The basis for the internet perhaps was felt in the wisdom of the legislator or the executive because the IT rules came about as a set of rules—and not legislation—because there were too many instances of people filing PILs against content coming on the OTT platform. So, say that these people are not regulated, they are able to show any and everything. It goes against the Indian societal context. They should also be there for an extension of a CBFC to the internet domain. So [entities said they will] make this regulation, but in the nature of a self-regulatory scenario. Content owners and the people who are actually coming out with the so-called curated content are already aware of the kind of classifications that they need to give to their programs based upon the audience that they are targeting and based upon the content that they have.
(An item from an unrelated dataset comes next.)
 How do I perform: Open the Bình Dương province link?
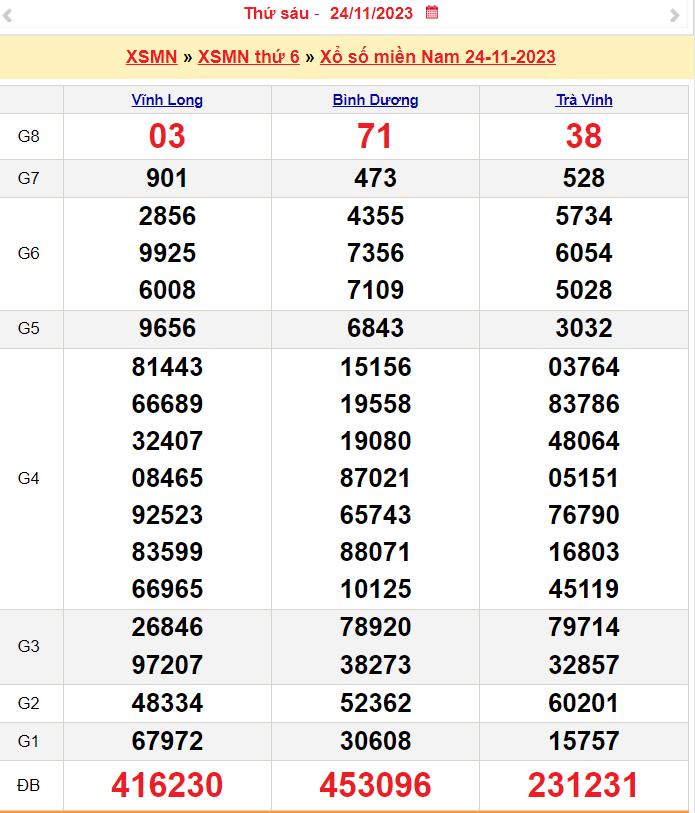[375, 100]
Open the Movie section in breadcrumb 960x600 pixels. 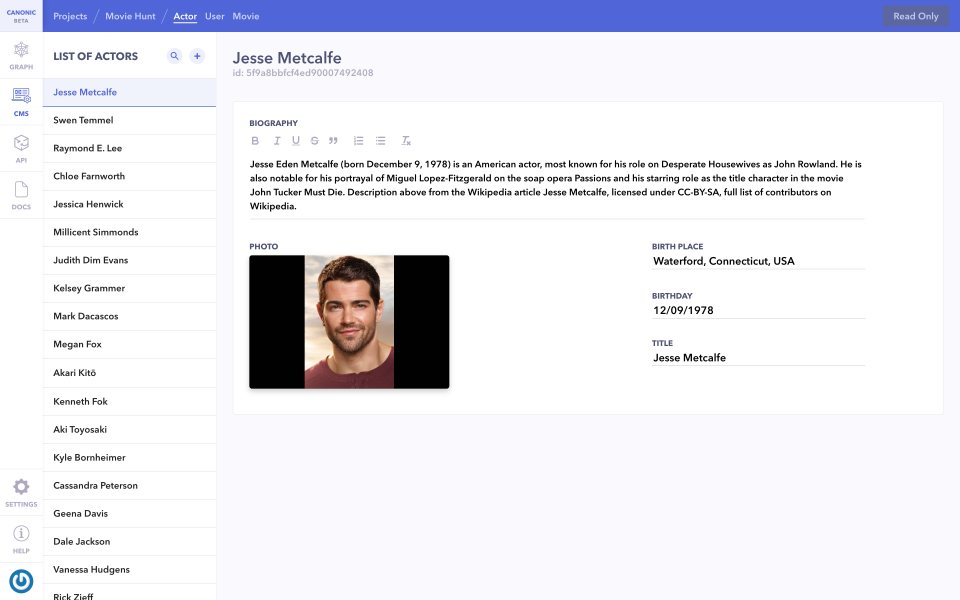246,16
So we will leave it to them to their best judgment to figure out what that content classification should be,” said Malhotra.
To conclude, Malhotra said that the norms for applicability, whether it is TV or cinema, are the same. It will be tested against Article 19(2) of the Indian Constitution.
If you look at it in the porn ban case in the Supreme Court, the Indian government said that it doesn’t want to censor because it doesn’t want to do moral policing. Two years later, the same government comes out with IT Rules for regulating streaming services. How does this now make sense?
“No. So, when PIL after PIL was being filed before courts, the government said, look, there is a mechanism governed by or regulated by MeitY to ensure that there is access to websites that are not in violation of the constitutional principles. It is a hands-off approach where the government is not doing anything. The reason why the government actually came out with the IT rules was I think two reasons. One, perhaps they were fed up with constant PILs and constant mandates, matters coming up where they needed to answer this question as to why this should not extend to the internet. The second, was maybe a push by some OTT platforms to say, let’s have an identified set of some sort of a code, which we can stick by and govern ourselves by so that we don’t get hauled up in criminal matters,” said Malhotra.
Note: The headline was edited for brevity at 11:55 am on March 3, 2023.